Replies from: 9eB1, Bryan-san, Elo↑ comment by Bryan-san · 2015-12-07T02:37:32.926Z · LW(p) · GW(p)
Evaporative Cooling in that situation should lead to readers and commenters being only people who like you and people who hate you and want to verbalize it on a regular basis.
On a seperate note, your karma history is 44% positive. I think people both often agree with your comments and often disagree with your comments. They just disagree slightly more often. I think this is a good reason for you to keep posting for the time being.
↑ comment by ChristianKl · 2015-12-06T20:33:30.476Z · LW(p) · GW(p)
keep the domain; start a blog.
The don't think having a domain name is a reason to start or not start a blog. It shouldn't factor into the decision as domain names are cheap.
comment by [deleted] · 2015-12-07T02:52:09.467Z · LW(p) · GW(p)
Why shouldn't I just publish all my identity documents on Facebook?
My immediate thought is: 'identity theft!' and 'that's illegal'.
But now that I'm trying to evaluate the evidence for the first and the second, it's hard to find any hard indications of either .
Are there records of anyone publishing all their identity documents online?
Are there any stories attached to these, or accounts of the consequences?
Replies from: Good_Burning_Plastic, entirelyuseless, ChristianKl, Tem42↑ comment by Good_Burning_Plastic · 2015-12-07T04:43:16.152Z · LW(p) · GW(p)
Why shouldn't I just publish all my identity documents on Facebook?
What for?
Replies from: None↑ comment by [deleted] · 2015-12-07T07:36:29.179Z · LW(p) · GW(p)
Proof of concept, conceptual/experimental art?
Replies from: polymathwannabe↑ comment by polymathwannabe · 2015-12-07T22:46:42.242Z · LW(p) · GW(p)
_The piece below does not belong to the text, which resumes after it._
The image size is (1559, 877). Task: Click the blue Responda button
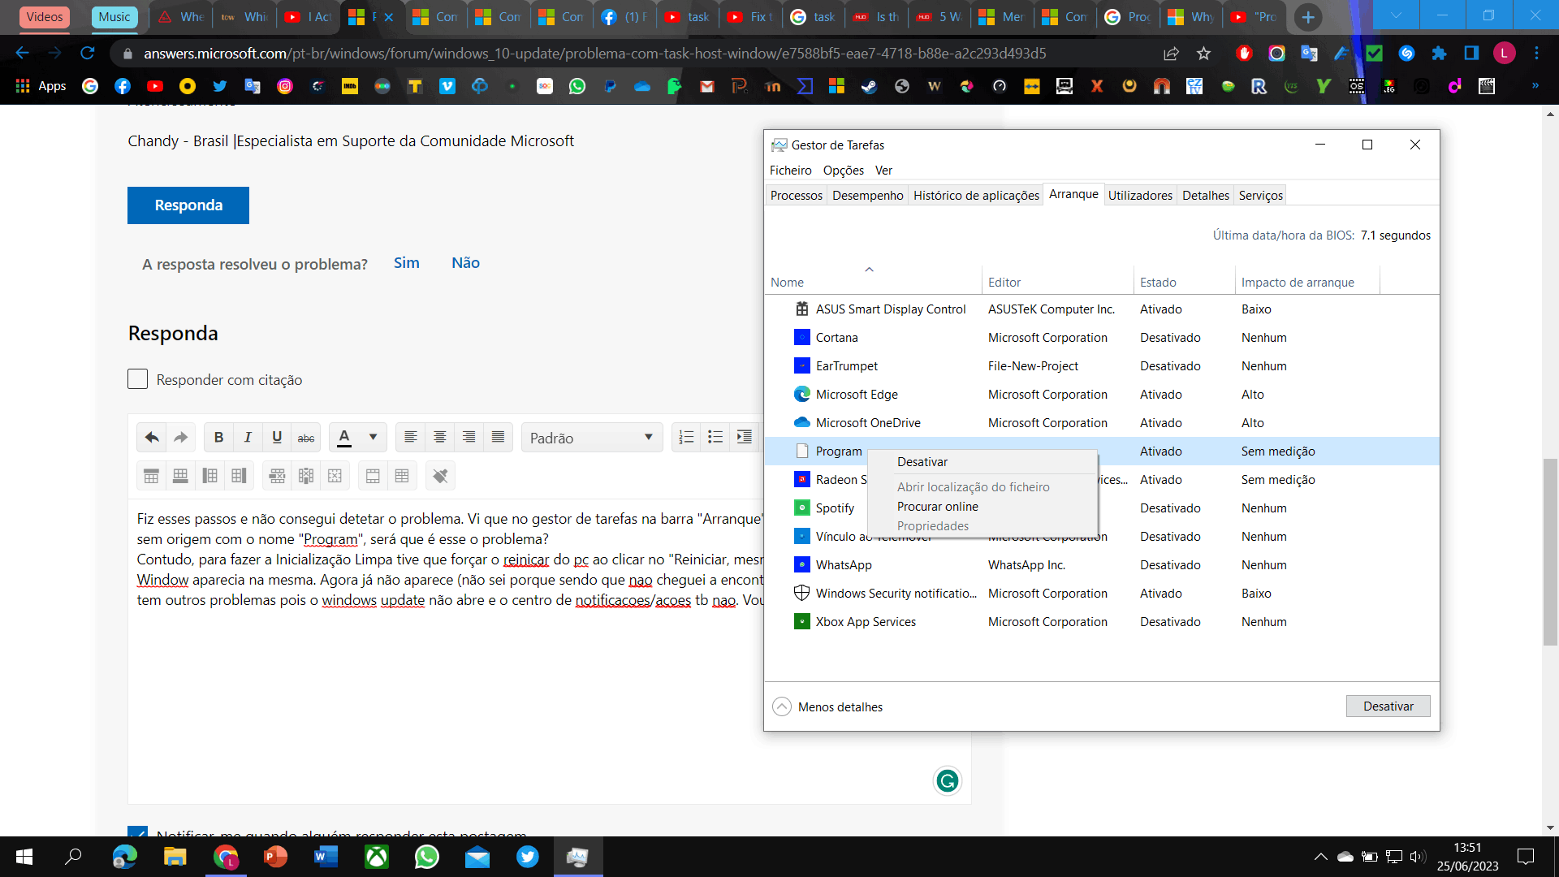188,205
Let me see if I got this right: you are planning to expose yourself to the utmost degree of vulnerability and give all possible tools to anyone who may want to ruin your life, all as part of an art project.
I hope you have already thought of a way to explain how this isn't the most flabbergastingly stupid idea ever.
↑ comment by entirelyuseless · 2015-12-07T22:59:57.579Z · LW(p) · GW(p)
Probably nothing in particular will happen to you if you do that. But it is also probable that nothing will happen to you if you never wear a seat belt. But in both cases there are very bad potential consequences, even if they have a probability of less than 50%.
↑ comment by ChristianKl · 2015-12-07T22:25:50.347Z · LW(p) · GW(p)
Identity theft does happen in the real world. There no reason to be make easier for other people.
↑ comment by Tem42 · 2015-12-07T22:22:56.783Z · LW(p) · GW(p)
There are literally millions of cases of personal information being published online in places where people could access it and steal it (if they were smart enough). Basically, you are just lowering the intelligence bar for identity theft -- or perhaps more accurately, the entry cost.